*** Data listing
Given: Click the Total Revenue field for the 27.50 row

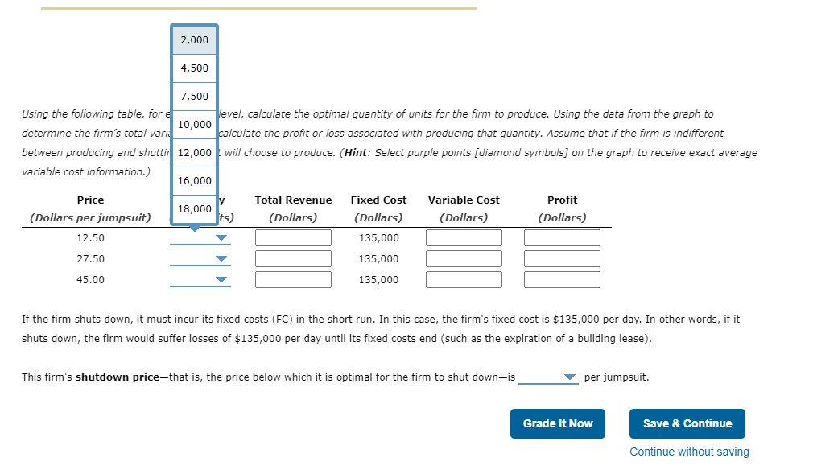Looking at the screenshot, I should [x=293, y=258].
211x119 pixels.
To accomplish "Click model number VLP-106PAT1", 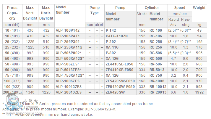I will [x=68, y=36].
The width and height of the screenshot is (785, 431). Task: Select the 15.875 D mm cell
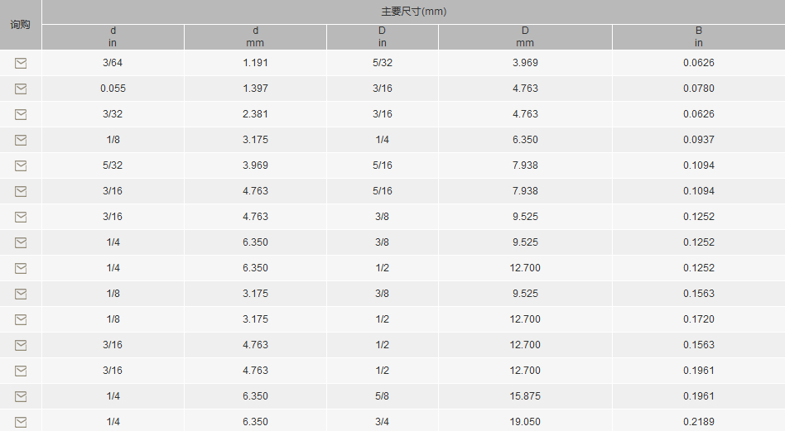pyautogui.click(x=525, y=396)
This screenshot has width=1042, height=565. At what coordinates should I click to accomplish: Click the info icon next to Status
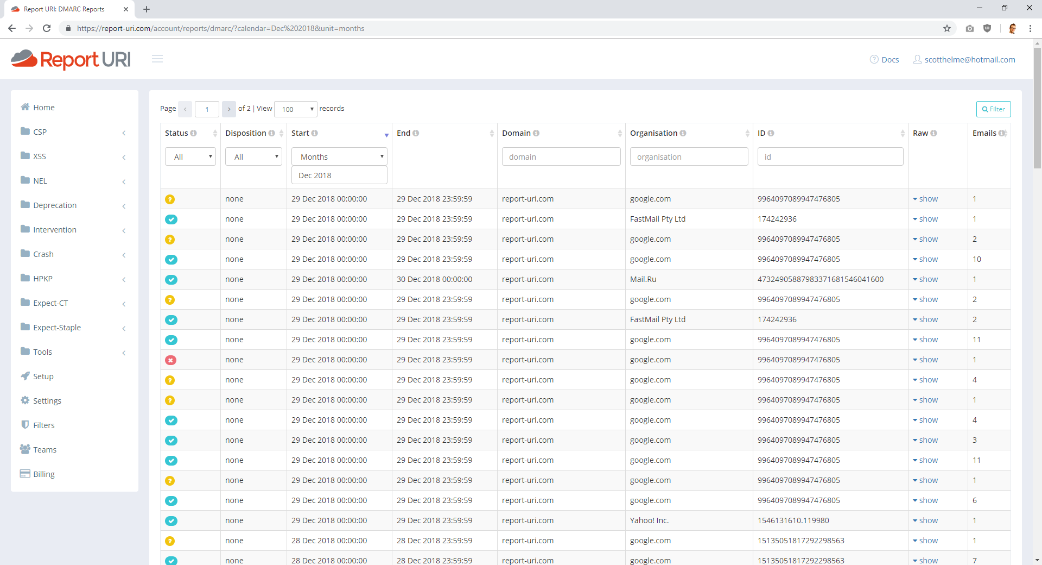click(193, 133)
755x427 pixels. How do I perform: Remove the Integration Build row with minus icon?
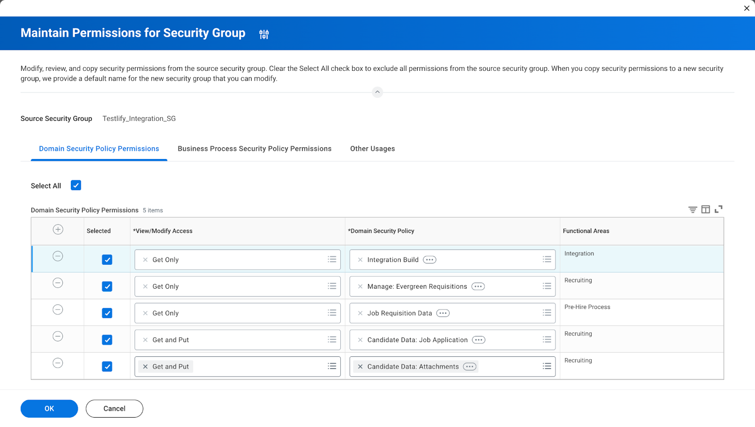(x=58, y=256)
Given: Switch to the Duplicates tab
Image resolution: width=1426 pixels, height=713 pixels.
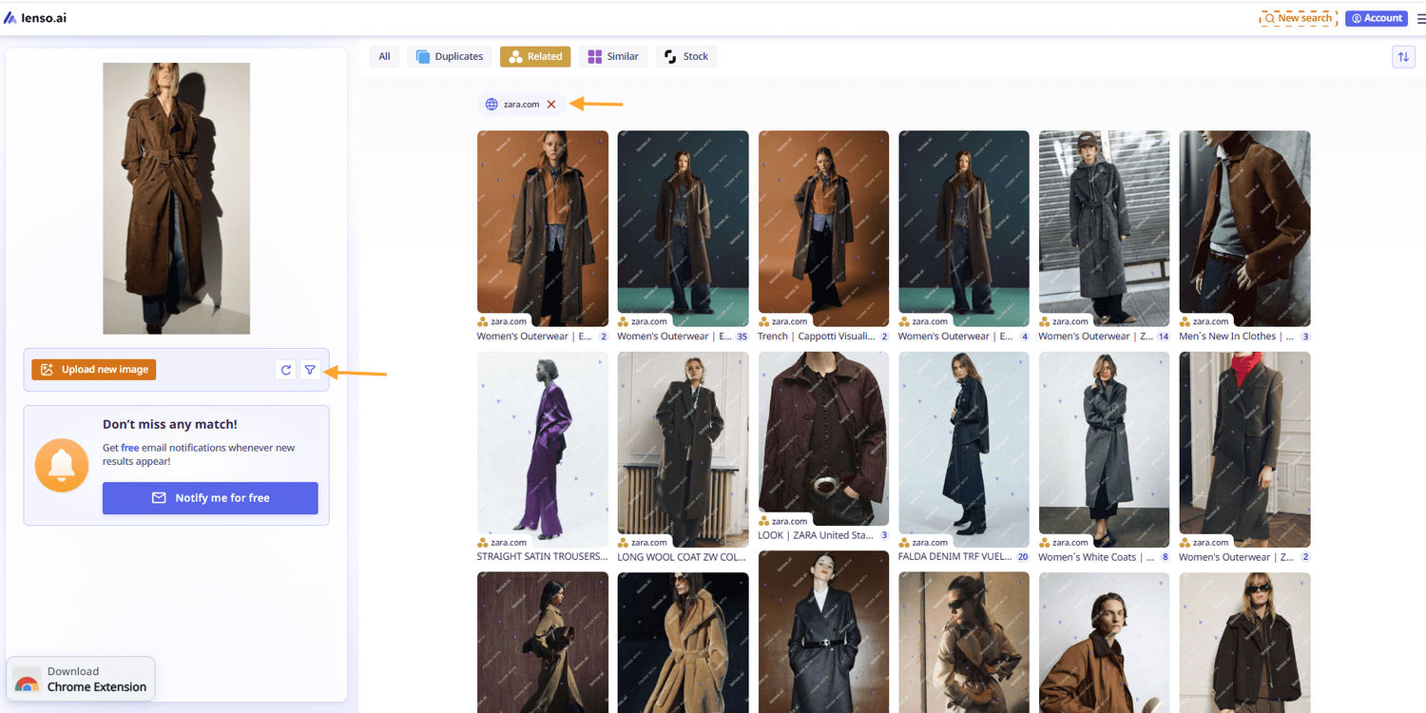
******
What this task involves: Copy verbatim the span that begins at the line containing "Given: Switch to the Duplicates tab" and ends at the last line of the material, inclusive of both; exclude pictures.

Finished exercise:
Given: Switch to the Duplicates tab
Image resolution: width=1426 pixels, height=713 pixels.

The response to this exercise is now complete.